The Corner

The Abstinence Standard

“Officials” reacting in this LA Times story on the new abstinence study say, quite correctly, that government policy should ideally not be based on one study, no matter how well-designed.  

So I would like to propose this as the new minimum standard for government-backed social programs: not one dime unless you can show at least one random-assignment study that demonstrates effectiveness. Oops, there goes Head Start. Oops, there goes, er . . . most of the budget deficit?

Ross Douthat’s thoughtful and even-handed tone in his column endorsing federalism as the answer conceals the imbalance here: Abstinence education was one of the very rare instances of using the federal government to affirm the values of social conservatives — and only after several decades of massive, government-funded intrusion on social conservatives’ sacred values.   

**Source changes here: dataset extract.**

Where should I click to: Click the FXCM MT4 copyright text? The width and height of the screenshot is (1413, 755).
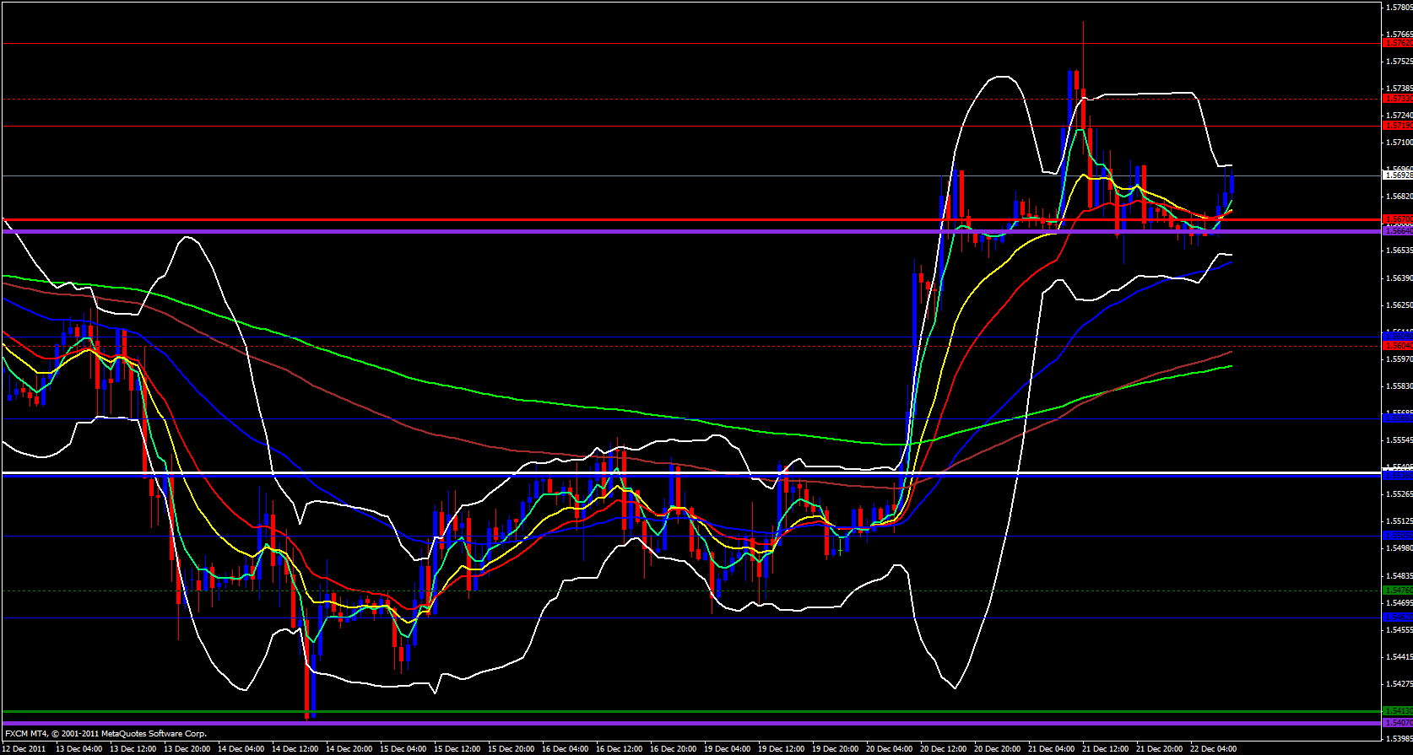pyautogui.click(x=106, y=734)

Would social conservatives take a deal where Washington stops funding liberal ideas for remaking the sexual culture in exchange for an end to federal abstinence-education funding? Well, most likely, but no deal like that is on offer.

The standards of science are trotted out only to swat down policies that  support sexually conservative ideas. They are almost never applied to progressive ideas. And never to sexually liberal ideas, ever.

To repeat myself: Can anyone identify for me a study that uses a nationally representative sample, follows children raised from birth by two lesbian mothers to adulthood, and compares how they do to children in other family forms? Is there any research at all on how children do raised by two gay fathers? Does anyone care?

The trope that science is on the side of progressivism is always upheld, regardless of the evidence, by changing the standard of what kind and quality of evidence is required, depending on whether progressives like the policy.